Begin from a fundamental principle:
[math]\displaystyle{ {\vec{p}_{f}}= {\vec{p}_{i}+ \vec{F}_{net}\Delta t} }[/math]
[math]\displaystyle{ {\vec{p}_{f}-\vec{p}_{i} \over\ \Delta t}= \vec{F}_{net} }[/math]
[math]\displaystyle{ {\vec{p}_{f}-\vec{p}_{i} \over\ \Delta t}= \vec{F}_{net} }[/math]
Substitute the provided values into the symbolic expression and you should arrive at your final answer:
[math]\displaystyle{ \left\langle 360,\ -240,\ 900\right\rangle N = \vec{F}_{net} }[/math]
Middling
obj. is at position (2,5,8) meters. Acceleration is (2, 9, 0) meters per second squared for 5 seconds. new position= (2,5,8)+(2,9,0)*1/2*5^2= (2,5,8)+(25,112.5,0)=(27,117.5,8)
Difficult
Suppose you are navigating a spacecraft far from other objects. The mass of the spacecraft is [math]\displaystyle{ 2.5\times10^4 }[/math] kg (about 25 tons). The rocket engines are shut off, and you're coasting along with a constant velocity of [math]\displaystyle{ \langle 0, 23, 0 \rangle }[/math] km/s. As you pass the location [math]\displaystyle{ \langle 6, 8, 0 \rangle }[/math] km you briefly fire side thruster rockets, so that your spacecraft experiences a net force of [math]\displaystyle{ \langle 8\times10^5, 0, 0 \rangle }[/math] N for 23.5 s. The ejected gases have a mass that is small compared to the mass of the spacecraft. You then continue coasting with the rocket engines turned off. Where are you an hour later? (Think about what approximations or simplifying assumptions you made in your analysis. Also think about the choice of system: what are the surroundings that exert external forces on your system?)
Connectedness
- How is this topic connected to something that you are interested in?

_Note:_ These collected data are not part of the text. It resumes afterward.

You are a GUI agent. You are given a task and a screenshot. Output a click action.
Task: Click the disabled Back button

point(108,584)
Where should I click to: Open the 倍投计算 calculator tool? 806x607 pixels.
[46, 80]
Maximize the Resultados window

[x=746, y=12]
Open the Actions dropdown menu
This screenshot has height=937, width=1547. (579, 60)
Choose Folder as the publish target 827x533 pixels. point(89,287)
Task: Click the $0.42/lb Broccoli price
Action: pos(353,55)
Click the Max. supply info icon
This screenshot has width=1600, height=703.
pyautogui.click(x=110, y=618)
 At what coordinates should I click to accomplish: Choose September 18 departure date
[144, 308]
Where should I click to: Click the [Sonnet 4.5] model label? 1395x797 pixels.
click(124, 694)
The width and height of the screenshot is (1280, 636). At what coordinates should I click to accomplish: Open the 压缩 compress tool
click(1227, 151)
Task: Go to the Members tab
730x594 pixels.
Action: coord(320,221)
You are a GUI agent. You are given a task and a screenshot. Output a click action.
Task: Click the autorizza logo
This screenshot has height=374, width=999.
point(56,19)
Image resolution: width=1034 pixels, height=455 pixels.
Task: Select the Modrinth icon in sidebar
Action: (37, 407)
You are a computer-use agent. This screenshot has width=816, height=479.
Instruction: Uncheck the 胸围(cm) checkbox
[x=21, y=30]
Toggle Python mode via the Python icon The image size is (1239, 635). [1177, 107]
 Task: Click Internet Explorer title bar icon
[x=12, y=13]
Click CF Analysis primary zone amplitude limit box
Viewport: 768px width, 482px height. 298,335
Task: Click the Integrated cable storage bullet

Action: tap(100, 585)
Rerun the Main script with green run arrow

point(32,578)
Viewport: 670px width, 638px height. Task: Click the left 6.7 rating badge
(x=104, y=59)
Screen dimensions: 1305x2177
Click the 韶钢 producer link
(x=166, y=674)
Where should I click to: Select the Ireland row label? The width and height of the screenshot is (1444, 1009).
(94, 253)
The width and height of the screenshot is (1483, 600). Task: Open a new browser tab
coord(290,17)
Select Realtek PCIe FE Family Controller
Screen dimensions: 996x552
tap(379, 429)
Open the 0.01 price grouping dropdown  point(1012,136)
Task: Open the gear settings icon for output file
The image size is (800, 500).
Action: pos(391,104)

Everything we do involves three dimensional position and motion. Any force acting upon an object is doing so in three dimensions. If I throw a football, the force I use to throw it is in three dimensions, as is its position and velocity.
- How is it connected to your major?
I am a mechanical engineering major. As mentioned before, whenever an object is acted upon by a force, this happens in three dimensions.
- Is there an interesting industrial application?
Yes! Every force is in three dimensions, as is every object and its movement.